もともと歩美の存在だけで自分を不快にさせるには十分だった。

そして山口清次の言葉を聞いて、由佳の気分はさらに悪くなった。

山口清次はかつて歩美はいつも善良で、由佳に償いたいと言っていた。

本当に笑わせる。

善良という言葉は歩美と全くふさわしくない。

由佳が黙っていると、歩美は続けた。「由佳さん、まだ私を恨んでいることはわかっているわ。もし嫌なら返してくれればいい。捨てるわ。」

そう言って、歩美は由佳の手から紙袋を取り戻そうとした。

「分かった、受け取るわ。リハーサルに行きなさい。」由佳は淡々と言った。

周りには山口清次だけでなく、他のスタッフもいて、監視カメラもあったので、由佳が拒絶すれば問題が大きくなる可能性があった。

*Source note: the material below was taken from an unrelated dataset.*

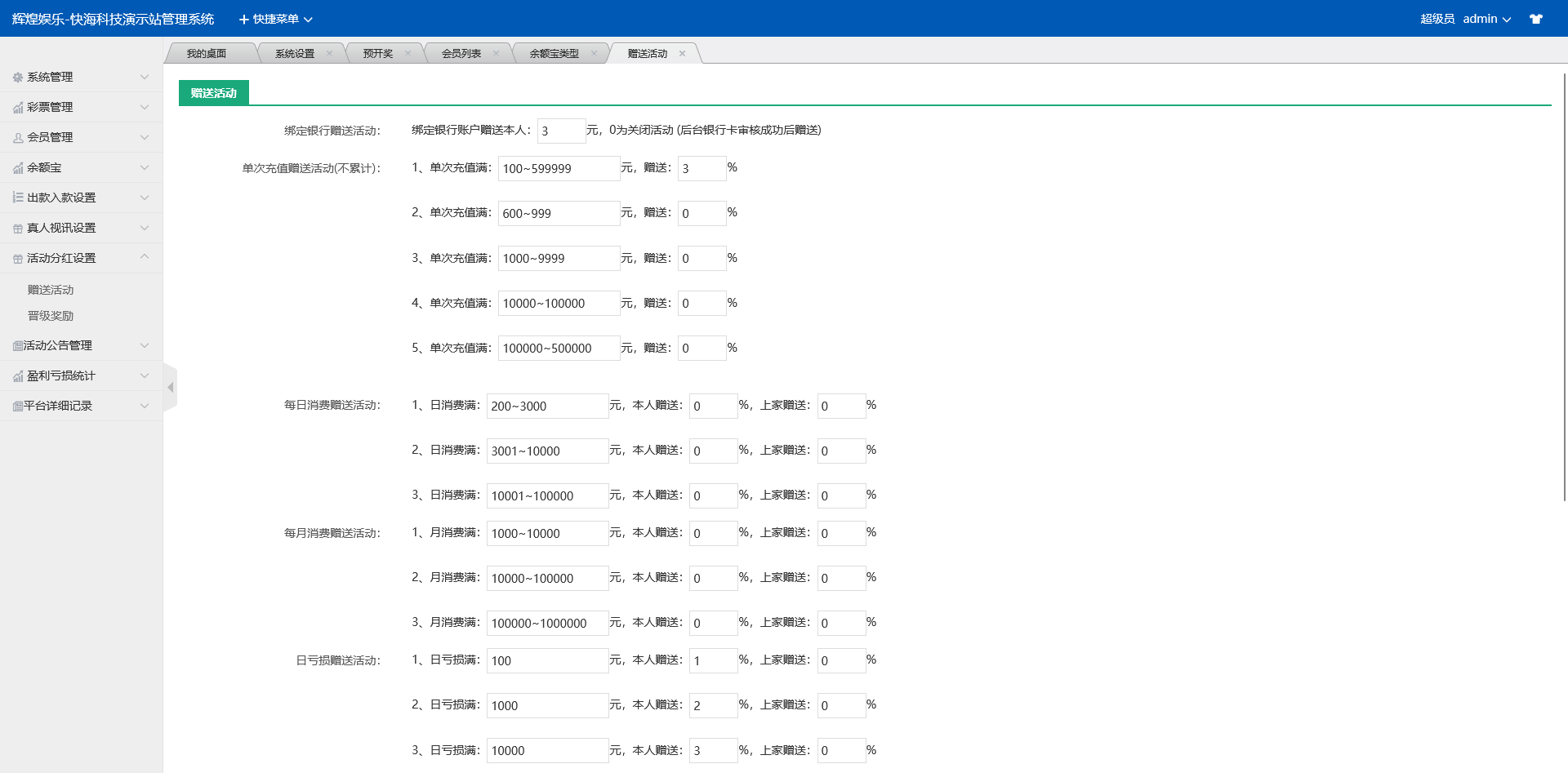Switch to the 会员列表 tab
The width and height of the screenshot is (1568, 773).
pyautogui.click(x=461, y=54)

もしかしたら翌日には監視カメラの映像がネットにアップされ、自分が歩美をいじめていると非難されるかもしれない。

歩美は嬉しそうに笑って、「ありがとう、由佳さん。」

「清次さん、私はリハーサルに行くわ。由佳さんがケーキを食べるのを見ていてね。」

そう言って、歩美はアシスタントの後について行った。

由佳はケーキを無造作にテーブルの上に置き、立ち去ろうとしたところを山口清次に呼び止められた。「君はずっと忙しかったんだから、少し座って休んで、ケーキを食べて。」

そう言って、山口清次はケーキの箱を紙袋から取り出し、丁寧に開けてフォークを刺し、由佳の前に差し出した。

彼は本当に歩美の言うことを聞くのだ。

歩美が何か言うと、すぐにそれに従うのだ。

「君はこのケーキが好きじゃなかったのか?」山口清次は動かない由佳を見て、「それとも歩美に抵抗感があるのか?」

由佳は深く息を吸い、フォークを取り上げ、ケーキのクリームを一口食べた。

なぜか、同じ味なのに、前はあんなに嬉しかったのに、今は胃がむかつくだけだった。

由佳は口を押さえ、ゴミ箱に向かって駆け寄り、腰をかがめてえずいた。

山口清次はすぐに追いかけてきて、彼女の背中を軽く叩きながら、「大丈夫か?また胃が痛むのか?」と眉をひそめた。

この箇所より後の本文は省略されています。